Elle découvre l'identité de la seconde au moment où elle fait son apparition. Nonchalamment assis sur un des tabourets du bar de la cuisine, George la regarde entrer avec une expression se situant entre la réprimande et l'approbation.

— Mais regardez donc qui nous revient, ne peut-il s'empêcher de la narguer.

Elle grimace mais oublie son ressentiment au moment où il la prend dans ses bras. Elle n'avait pas remarqué à quel point elle était une boule d'émotions jusque-là. Au moment où elle enfonce sa tête contre son épaule, les vannes lâchent et elle éclate en sanglots. La fatigue, mélangée aux évènements récents, le départ de sa patrie, les « au revoir » avec sa famille, l'acceptation de soi, tout cela mis ensemble n'avaient été qu'une bombe à retardement. Même si elle avait bien dormi, elle demeurait épuisée et elle s'en veut instantanément de craquer ici, et maintenant. Elle se recule en tapotant la chemise de son agent, maintenant marquée d'une trace humide.

— Je suis désolée, bredouille-t-elle en reniflant.

Il écarte ses excuses d'un revers de la main. Il ne semble pas plus contrarié que ça. Main dans la main, il l'emmène jusqu'au divan. Tom accoure déjà avec une tasse de thé brûlant. Elle le remercie dans un marmonnement peu audible puis se mouche avec grand bruit dans le mouchoir qu'il lui tend. Elle s'éponge les yeux. Ça y est, demain, ils seront tout gonflés. Elle peste en son for intérieur et se brûle la langue avec sa boisson. Elle lâche un juron, cette fois bien audible, et se remet à pleurer.

— Je suis désolée, répète-elle à tout va en reprenant un mouchoir.

— Ce n'est rien, darling, la rassure Geoge en tapotant son genou. Lorsque j'ai quitté l'Angleterre pour m'installer ici, j'écoutais God save the Queen tous les soirs avant de me coucher. Véridique, tient-il à mentionner en pointant son index sur tom, qui le regarde, dubitatif. Vous pourrez le mettre dans ma biographie.

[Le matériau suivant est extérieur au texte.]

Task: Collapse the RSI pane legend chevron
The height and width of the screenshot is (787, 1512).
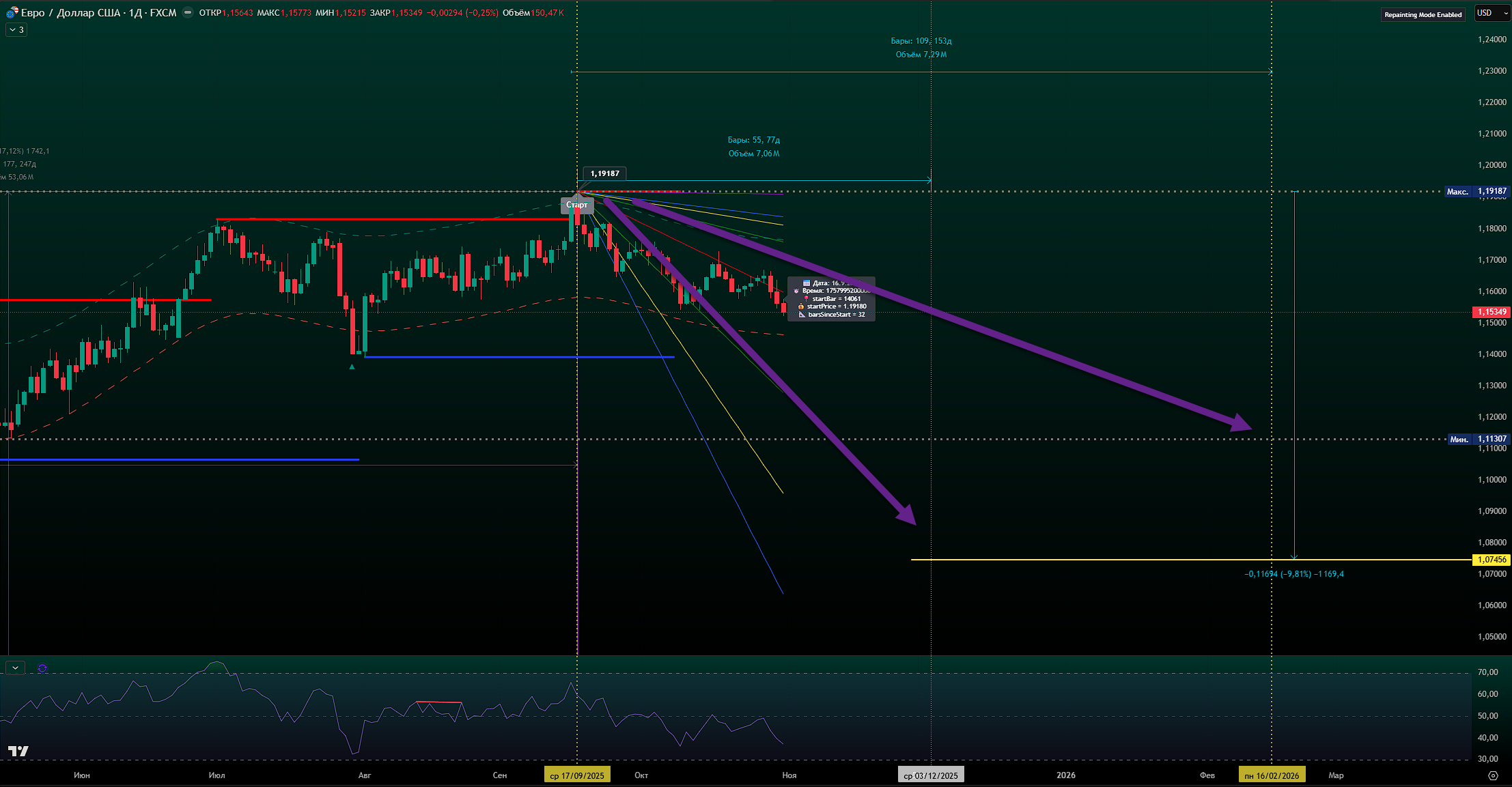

Son anecdote un peu décalé, plus son humour, arrache un petit rire à Joanne, aussitôt suivi d'autres pleurs. Décidément, même en essayant de toutes ses formes, elle n'arrive pas à s'arrêter.

— Je... Je...

Elle essaye de leur expliquer mais Tom s'assoit à côté d'elle et lui prend la main. Celle restée libre lui caresse le dos pour la détendre et il lui murmure des paroles de réconfort.

— C'est normal, dit-il. Cela fait beaucoup à digérer, même pour une personne aussi forte que toi.

— Il en faut du courage, ma grande, enchérit George. Allez, vide tes caisses de larmes, ça va te faire le plus grand bien. Et après, pense à respirer comme je te l'ai appris.

Il lui refait une démonstration et elle s'efforce de le suivre. Enfin, après un quart d'heure, elle trouve un peu de répit. Se mouchant une dernière fois, elle essuie ses larmes du revers de la main puis pousse un très long et très profond soupir, de ceux qui viennent du plus profond de votre être. La crise était arrivée comme ça, sans crier gare. Tout aussi douloureuse qu'elle fut, elle était salvatrice. Cela pouvait paraître contradictoire mais elle avait désormais les pensées plus claires.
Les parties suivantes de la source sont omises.